Comme en Angleterre, la dégringolade de la devise entrainerait par ailleurs une hausse des prix des produits importés auprès de nos principaux partenaires commerciaux, sans même évoquer le probable rétablissement de taxes douanières. Tout ce que nous consommons tend à être fabriqué avec des produits étrangers et l’impact sur le pouvoir d’achat des consommateurs serait indéniablement dévastateur.
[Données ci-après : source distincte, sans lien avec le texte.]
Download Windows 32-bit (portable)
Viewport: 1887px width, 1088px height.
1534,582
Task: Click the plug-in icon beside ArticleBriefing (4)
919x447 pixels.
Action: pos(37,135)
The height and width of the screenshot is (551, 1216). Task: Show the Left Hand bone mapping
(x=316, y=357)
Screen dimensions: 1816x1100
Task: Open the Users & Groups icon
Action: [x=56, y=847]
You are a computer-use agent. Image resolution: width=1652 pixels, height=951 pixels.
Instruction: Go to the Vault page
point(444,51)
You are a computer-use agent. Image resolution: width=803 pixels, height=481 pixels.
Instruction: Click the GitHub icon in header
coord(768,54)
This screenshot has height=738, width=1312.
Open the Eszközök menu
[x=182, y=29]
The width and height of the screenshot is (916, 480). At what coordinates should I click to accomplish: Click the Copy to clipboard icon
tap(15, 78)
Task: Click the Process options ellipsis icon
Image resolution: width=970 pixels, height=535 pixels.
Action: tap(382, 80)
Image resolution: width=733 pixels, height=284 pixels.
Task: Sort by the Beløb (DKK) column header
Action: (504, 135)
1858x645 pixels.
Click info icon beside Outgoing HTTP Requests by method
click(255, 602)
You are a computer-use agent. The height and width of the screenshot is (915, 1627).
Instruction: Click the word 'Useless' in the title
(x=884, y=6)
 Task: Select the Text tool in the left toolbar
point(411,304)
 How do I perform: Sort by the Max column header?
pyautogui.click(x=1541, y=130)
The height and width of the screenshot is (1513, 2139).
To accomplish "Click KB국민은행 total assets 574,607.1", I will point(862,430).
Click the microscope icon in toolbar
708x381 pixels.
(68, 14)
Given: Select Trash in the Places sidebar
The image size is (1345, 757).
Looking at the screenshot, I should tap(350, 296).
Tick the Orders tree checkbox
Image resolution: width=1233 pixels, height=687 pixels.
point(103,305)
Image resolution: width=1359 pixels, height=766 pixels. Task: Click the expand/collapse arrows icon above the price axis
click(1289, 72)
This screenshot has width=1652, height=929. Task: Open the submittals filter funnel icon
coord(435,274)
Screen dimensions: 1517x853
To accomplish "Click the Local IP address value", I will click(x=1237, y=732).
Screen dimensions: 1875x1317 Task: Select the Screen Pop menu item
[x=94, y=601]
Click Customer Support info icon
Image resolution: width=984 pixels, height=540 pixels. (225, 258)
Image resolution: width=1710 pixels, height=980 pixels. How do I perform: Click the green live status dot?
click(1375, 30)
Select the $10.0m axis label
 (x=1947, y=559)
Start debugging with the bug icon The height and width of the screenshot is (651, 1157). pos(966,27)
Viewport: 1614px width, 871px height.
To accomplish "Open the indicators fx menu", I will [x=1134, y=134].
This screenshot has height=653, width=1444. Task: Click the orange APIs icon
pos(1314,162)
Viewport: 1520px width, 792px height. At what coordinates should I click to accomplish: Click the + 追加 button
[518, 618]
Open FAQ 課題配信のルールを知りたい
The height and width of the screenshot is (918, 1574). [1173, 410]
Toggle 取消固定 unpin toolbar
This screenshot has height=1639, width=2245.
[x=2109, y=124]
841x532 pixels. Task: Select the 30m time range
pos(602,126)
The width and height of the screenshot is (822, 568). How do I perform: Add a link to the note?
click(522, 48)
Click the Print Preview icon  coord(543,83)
Pour se défendre, Marine Le Pen explique que le pouvoir d’achat des Français n’a pas diminué de 25% lorsque la devise européenne s’est dévaluée dans ces proportions face au Dollar entre 2014 et 2015. Encore une fois, le Front National manie l’omission volontaire à merveille en se gardant de préciser que l’essentiel de nos échanges sont réalisés en zone Euro, avec l’Allemagne, la Belgique, l’Italie, l’Espagne et les Pays-Bas notamment.

Selon le même cercle vicieux qu’au Royaume-Uni, la paupérisation généralisée de la société et la baisse de la consommation entraineraient une chute des bénéfices et des investissements des entreprises, une flambée du taux de chômage et une profonde récession.

Sur le plan de la dette, contractée en euros, le tableau n’est guère plus flatteur. Non seulement la dévaluation du franc augmenterait mécaniquement le coût de nos emprunts, mais la défiance croissante des investisseurs envers la France aurait pour effet de tendre de façon significative les taux d’intérêt, rendant l’accès aux marchés financiers beaucoup plus onéreux. A la merci de ses créanciers, incapable de financer la relance, la France serait contrainte à l’austérité.

Enfin l’Europe ne résisterait probablement pas au retrait de l’un de ses principaux pays fondateurs et les nationalismes n’auraient plus qu’à s’engouffrer dans la brèche pour prendre le pouvoir aux quatre coins du Vieux-Continent.

Consciente de ces sombres perspectives, Marine Le Pen recule déjà, indiquant finalement souhaiter, si elle était élue, proposer un référendum aux Français sur cette question.

Certains progrès majeurs, tels que l’abolition de la peine de mort ou le droit à l’avortement sont irréversibles. Et la monnaie unique en fait partie.